Der Mensch kann immer schwerer mit sich alleine sein. Lieber checkt er Mails, streunt durchs Internet, verliert sich in den unendlichen Empfehlungsketten von Artikeln, Filmen, Fotos in den sozialen Medien, wenn ihn nicht sowieso Job, Familie, Freizeit in Anspruch nehmen. Immer ist etwas zu tun oder zu regeln. Das Handy legt schon lange niemand mehr wirklich auf die Seite.

Vielleicht hat das gar nicht so viel mit Technikbegeisterung und Erreichbarkeitszwängen zu tun. Vielleicht geht es vor allem um die perfekte Ablenkung vom eigenen Ich. Ein Wisch, schon ist das Zusichkommen abgewendet, öffnet sich das Tor zum Irgendwo und Irgendwas. Das schafft Erleichterung und schützt vor der Begegnung mit sich selbst.

Denken lässt sich nur allein

Doch wirklich denken kann der Mensch nur, wenn er mit sich alleine ist. Wenn er sich nicht ablenken lässt, sondern in jenen Raum der Reflexion eintritt, in dem er sich bei der Sinnsuche erleben kann. Und aushalten muss. Ein Mensch, der die Gesellschaft mit sich selbst nicht suche, denke überhaupt nicht, hat noch radikaler die Philosophin Hannah Arendt geschrieben. So einer lasse andere denken, folge ihnen blind, sei nie frei oder selbständig.

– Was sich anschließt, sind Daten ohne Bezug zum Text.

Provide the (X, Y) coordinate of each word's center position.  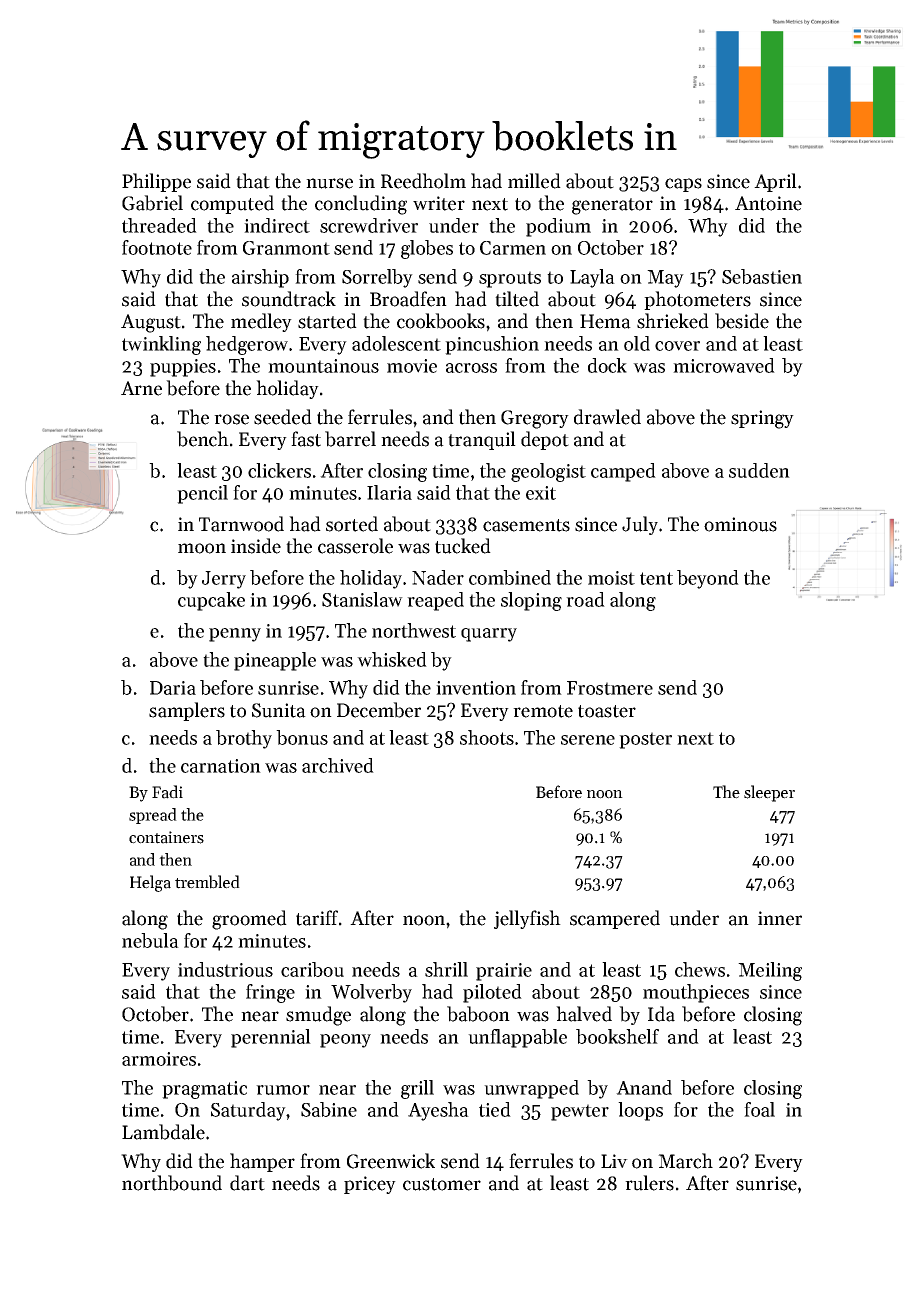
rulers (649, 1183)
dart (247, 1183)
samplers (187, 711)
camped (623, 472)
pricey (370, 1185)
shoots (487, 737)
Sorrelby (377, 278)
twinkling (161, 345)
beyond (708, 579)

Ein Leben ohne bewusste Momente des Alleineseins, des Mitsichseins, ist also ein zutiefst entfremdetes, ein ausgehöhltes Leben. Nur fühlt es sich so nicht an. Menschen, die ständig mit irgendetwas beschäftigt sind, mit irgendwem in Kontakt stehen, für irgendwen da sind, gelten ja als besonders lebendig und können so auch vor sich selbst bestehen. Mitten im Leben, keine Zeit für nichts - kennt man, geht allen so. Da muss man sich nicht rechtfertigen. Muss nicht einmal wahrnehmen, dass man eigentlich vor sich selbst auf der Flucht ist.

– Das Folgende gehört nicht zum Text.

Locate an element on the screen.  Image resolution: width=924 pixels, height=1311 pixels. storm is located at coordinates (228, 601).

Im Dezember braucht es Momente der Selbstbesinnung

Dass der Mensch ohne Raum zum Denken aus dem Blick verliert, wer er ist, wie er handelt, welche Strukturen er stützt, gegen welche er anlebt, bleibt unentdeckt. Und wenn sich das Innere doch leer anfühlt, werden neue Anreize gesucht, wird weiter von außen befüllt.

Heute hat der Dezember begonnen — eine Zeit im Jahr, in der die Termindichte steigt und die doch einlädt, sich Momente der Selbstbesinnung zu verschaffen. Alleinsein ist anders als Einsamkeit kein Schrecknis, vor dem man fliehen sollte. Alleinsein hilft beim Leben.